Dr Rebecca Calder: A flexible approach to staying on track

Dr Rebecca Calder: A flexible approach to staying on track

“It was apparent to me immediately that I would learn as much from her as she would from me.”

Dr Rebecca Calder joined the Queen’s Young Leaders Mentoring Programme after a conversation with a stranger on a train. As a mentor, she found that being open, flexible and committed kept her, and her mentee, moving forward.

I was sitting on a train travelling between London and Penrith. It was the end of a long, tiring, but invigorating day, and I was deep in thought when a pleasant-looking young man took the seat across from me and opened a fascinating-looking book.

Never one to turn down the possibility of a good conversation, I started one. And what a conversation it was! Ranging from the history of liberation theology in South America, to early marriage in Africa, to Ekhart Tolle’s teachings, to the Queen’s Young Leaders Programme, which the pleasant young man was deeply involved with.

By the end of my train journey, he had secured my commitment to become involved as a Queen’s Young Leaders Programme mentor for a young woman who had been waiting, apparently, for someone just like me.

Getting connected

"I look forward to every conversation."

A few months later, once all the administrative t’s had been crossed and i’s dotted – and to be honest, there weren’t many of these – Angel and I had our first conversation. 

It was apparent to me immediately that I would learn as much from her as she would from me. We often say this, pay lip service to it, but it has been entirely true with us. I look forward to every conversation that Angel and I have together – so much so in fact that I’m often up at 6.00 am to co-ordinate my (now) West Coast Canada time with Angel’s East Africa evening.

We sometimes struggle with Skype, but we’re both so committed to moving forward that we make it work. Most of the time though, it’s pretty smooth sailing.

Mentor-mentee relationship

"Most of our work together is really organic."

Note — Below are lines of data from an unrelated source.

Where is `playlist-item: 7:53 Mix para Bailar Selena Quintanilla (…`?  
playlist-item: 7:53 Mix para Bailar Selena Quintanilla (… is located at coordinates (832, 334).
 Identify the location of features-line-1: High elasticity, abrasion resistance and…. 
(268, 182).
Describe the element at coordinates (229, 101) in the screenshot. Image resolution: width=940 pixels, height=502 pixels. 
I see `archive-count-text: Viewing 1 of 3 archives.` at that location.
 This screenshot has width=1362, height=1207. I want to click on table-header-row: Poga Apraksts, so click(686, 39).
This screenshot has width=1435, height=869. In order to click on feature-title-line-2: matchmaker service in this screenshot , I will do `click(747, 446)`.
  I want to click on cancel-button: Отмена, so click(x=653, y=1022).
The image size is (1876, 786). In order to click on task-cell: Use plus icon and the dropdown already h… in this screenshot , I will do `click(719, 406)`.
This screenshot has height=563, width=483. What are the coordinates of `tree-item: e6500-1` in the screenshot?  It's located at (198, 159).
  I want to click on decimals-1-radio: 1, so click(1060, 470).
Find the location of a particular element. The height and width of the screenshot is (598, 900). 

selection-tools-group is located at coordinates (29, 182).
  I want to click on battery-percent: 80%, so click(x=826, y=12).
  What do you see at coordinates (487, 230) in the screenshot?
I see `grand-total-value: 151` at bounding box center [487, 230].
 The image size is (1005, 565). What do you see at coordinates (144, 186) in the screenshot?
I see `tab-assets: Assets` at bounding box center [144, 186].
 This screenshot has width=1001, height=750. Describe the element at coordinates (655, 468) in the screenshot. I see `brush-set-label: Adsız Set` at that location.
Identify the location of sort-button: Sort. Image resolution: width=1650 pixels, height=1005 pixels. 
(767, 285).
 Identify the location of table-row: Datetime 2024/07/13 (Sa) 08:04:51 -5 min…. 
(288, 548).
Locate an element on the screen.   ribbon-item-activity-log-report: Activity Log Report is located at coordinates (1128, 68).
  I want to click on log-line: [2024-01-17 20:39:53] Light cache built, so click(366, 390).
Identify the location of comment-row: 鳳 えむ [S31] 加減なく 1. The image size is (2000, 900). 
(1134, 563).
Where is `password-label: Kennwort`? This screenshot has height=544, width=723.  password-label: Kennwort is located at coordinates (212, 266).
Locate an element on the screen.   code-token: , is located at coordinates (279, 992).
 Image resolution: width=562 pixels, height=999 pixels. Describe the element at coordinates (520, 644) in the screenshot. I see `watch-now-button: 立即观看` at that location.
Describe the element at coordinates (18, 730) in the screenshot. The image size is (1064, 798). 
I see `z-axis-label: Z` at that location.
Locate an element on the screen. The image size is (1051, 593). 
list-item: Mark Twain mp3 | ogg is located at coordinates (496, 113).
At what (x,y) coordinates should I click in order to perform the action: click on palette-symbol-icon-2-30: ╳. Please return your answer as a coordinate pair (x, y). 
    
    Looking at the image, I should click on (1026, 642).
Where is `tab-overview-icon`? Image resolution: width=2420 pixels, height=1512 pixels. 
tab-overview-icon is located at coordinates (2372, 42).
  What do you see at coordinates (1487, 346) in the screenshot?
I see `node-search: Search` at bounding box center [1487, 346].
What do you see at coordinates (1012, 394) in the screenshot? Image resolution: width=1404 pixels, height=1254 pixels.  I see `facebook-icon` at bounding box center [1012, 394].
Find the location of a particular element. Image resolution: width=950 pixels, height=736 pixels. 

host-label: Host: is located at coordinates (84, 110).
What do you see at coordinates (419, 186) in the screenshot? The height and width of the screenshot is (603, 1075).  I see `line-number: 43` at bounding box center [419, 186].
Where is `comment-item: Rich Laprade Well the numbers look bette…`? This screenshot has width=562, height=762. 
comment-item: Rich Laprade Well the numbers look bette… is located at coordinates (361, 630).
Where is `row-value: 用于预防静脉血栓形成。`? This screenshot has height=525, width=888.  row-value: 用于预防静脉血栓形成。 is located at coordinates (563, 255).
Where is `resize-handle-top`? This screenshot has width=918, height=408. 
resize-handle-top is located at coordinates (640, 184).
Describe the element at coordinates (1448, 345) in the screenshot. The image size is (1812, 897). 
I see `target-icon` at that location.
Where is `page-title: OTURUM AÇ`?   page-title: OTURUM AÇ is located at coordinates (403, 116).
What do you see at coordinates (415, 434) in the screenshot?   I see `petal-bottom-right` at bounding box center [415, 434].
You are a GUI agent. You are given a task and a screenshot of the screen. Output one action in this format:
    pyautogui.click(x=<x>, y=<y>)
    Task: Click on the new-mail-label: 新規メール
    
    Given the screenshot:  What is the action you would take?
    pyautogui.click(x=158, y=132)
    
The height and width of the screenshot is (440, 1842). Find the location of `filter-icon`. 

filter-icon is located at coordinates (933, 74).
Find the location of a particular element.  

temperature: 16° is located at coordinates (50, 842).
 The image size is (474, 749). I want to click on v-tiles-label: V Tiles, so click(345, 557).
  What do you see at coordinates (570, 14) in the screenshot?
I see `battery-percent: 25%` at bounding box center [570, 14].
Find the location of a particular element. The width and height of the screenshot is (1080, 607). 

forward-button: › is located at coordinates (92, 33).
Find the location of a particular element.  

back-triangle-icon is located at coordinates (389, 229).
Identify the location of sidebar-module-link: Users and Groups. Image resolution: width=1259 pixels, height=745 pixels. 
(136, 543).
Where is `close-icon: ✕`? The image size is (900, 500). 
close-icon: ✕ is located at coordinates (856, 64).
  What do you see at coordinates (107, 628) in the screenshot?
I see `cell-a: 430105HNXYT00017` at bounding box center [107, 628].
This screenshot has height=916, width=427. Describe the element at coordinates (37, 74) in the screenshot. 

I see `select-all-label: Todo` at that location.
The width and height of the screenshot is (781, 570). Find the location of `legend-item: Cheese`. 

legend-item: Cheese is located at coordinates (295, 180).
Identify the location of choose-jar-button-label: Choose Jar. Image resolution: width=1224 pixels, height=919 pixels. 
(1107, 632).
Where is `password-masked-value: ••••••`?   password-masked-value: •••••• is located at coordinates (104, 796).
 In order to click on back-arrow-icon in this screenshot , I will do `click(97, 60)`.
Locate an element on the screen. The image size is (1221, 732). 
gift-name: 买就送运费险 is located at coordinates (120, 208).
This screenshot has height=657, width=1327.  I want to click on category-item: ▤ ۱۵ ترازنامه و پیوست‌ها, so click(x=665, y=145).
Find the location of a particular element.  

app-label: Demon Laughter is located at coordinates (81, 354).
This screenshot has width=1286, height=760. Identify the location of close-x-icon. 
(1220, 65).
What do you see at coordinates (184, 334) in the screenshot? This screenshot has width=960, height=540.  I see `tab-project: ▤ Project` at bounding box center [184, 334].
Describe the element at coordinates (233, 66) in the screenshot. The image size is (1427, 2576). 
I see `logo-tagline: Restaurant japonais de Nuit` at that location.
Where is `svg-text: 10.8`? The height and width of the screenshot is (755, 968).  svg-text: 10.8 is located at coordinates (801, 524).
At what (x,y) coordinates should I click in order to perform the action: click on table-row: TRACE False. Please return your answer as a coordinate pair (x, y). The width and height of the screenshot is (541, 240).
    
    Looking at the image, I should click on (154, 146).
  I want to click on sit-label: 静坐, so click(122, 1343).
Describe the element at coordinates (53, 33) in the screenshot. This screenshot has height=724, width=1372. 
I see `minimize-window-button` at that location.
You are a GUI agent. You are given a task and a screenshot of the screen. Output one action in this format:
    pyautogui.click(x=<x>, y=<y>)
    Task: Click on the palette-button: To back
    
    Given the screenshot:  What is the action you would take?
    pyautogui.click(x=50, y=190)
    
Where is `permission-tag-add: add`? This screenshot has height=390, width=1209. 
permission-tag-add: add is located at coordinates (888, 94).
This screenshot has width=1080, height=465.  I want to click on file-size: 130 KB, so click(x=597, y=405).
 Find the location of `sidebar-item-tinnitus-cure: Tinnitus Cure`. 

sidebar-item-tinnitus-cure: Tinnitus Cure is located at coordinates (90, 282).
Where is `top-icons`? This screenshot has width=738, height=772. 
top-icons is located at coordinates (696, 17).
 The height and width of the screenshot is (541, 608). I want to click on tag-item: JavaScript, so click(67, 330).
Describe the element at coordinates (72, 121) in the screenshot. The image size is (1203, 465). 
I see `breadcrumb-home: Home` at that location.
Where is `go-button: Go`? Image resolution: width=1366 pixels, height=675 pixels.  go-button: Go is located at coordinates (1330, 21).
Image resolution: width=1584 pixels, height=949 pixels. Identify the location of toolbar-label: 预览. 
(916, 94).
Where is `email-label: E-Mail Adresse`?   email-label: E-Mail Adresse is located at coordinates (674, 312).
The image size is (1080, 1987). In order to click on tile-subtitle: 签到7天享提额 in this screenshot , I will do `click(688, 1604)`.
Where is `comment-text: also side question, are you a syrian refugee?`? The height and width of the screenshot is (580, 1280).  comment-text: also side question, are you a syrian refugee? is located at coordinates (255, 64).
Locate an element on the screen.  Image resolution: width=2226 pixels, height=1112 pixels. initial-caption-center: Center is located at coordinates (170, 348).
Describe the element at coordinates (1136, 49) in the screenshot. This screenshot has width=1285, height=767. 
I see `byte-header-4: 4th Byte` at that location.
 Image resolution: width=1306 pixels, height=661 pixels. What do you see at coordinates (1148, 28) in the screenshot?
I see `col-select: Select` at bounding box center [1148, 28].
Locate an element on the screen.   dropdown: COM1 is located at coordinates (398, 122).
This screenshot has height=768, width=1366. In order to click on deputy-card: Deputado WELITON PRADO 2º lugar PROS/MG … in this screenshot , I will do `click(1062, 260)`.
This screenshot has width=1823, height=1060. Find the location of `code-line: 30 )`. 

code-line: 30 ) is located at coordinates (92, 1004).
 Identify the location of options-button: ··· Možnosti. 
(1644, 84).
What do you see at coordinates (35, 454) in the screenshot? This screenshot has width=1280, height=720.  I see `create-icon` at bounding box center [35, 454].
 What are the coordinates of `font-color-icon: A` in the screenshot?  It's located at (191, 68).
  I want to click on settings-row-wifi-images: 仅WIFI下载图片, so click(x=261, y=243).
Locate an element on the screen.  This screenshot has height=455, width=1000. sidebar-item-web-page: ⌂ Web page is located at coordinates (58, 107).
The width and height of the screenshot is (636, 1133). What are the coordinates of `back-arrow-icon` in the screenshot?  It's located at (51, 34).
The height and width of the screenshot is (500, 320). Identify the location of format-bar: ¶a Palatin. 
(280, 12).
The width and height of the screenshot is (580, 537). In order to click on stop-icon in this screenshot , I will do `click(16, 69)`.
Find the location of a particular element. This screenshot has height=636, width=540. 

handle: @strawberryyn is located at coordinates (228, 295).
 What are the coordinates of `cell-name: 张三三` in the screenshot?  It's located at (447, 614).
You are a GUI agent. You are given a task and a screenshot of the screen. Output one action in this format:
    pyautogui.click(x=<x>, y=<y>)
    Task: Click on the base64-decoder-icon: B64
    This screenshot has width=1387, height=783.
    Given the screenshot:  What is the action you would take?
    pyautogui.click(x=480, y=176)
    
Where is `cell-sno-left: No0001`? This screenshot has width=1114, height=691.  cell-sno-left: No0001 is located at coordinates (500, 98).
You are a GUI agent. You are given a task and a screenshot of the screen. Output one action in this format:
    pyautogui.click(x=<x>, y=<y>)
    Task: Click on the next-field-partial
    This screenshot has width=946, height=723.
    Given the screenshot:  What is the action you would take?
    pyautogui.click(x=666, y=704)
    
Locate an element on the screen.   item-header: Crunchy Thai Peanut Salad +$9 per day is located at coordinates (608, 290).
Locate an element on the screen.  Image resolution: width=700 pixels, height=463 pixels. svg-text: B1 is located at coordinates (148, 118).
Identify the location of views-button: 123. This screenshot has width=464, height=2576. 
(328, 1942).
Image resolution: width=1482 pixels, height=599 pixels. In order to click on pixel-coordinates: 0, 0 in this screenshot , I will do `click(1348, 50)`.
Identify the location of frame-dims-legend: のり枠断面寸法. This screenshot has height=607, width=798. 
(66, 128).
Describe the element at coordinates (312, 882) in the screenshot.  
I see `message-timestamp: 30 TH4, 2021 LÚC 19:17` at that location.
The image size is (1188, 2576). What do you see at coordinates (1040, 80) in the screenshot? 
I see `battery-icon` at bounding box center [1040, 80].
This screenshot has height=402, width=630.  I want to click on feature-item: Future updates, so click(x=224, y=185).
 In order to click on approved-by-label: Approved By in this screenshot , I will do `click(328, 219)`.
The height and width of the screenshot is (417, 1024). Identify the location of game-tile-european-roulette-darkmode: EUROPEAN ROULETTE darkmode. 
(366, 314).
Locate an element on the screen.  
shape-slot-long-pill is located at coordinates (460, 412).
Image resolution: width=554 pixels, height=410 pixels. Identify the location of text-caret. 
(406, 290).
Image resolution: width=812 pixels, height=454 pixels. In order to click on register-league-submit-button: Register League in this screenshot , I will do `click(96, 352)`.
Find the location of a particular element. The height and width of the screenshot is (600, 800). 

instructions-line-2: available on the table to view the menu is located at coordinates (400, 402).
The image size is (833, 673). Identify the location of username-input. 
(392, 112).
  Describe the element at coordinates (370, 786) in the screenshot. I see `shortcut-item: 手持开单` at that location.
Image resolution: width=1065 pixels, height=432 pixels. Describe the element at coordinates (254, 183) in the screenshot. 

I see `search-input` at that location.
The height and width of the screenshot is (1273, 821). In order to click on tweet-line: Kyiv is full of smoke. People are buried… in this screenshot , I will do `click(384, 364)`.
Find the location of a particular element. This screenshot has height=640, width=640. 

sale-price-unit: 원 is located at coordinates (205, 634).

Key to our successful relationship as mentor and mentee has been Angel’s energy and pace. She is definitely in the driving seat, driving fast, and has a clear vision of where she wants to go.

My role is to help her figure out the how – supporting her to develop a road-map, anticipating blockages, and thinking through alternative routes – and to link her to my wonderful network when I feel like I am not the best person to advise.

Another important aspect of our successful relationship, I feel, is that we haven’t gotten bogged down with administration – and haven’t been too strict about sticking to what we mapped out for our time as mentor and mentee.

We check in every once in a while with more structured reflection, asking questions like “Are we still on track?” “Are we making the best use of our time together?” “Do we need to set new goals?” But most of our work together is really organic. It is more like an animated coffee house discussion between two old colleagues than a now six-month-old mentor-mentee relationship.

Angel is a truly extraordinary young woman who has already done more than many of us do in a lifetime, but she has only just started. It is an honour for me to be her mentor, and her friend. I can’t wait to meet her face to face in Tanzania in 2017!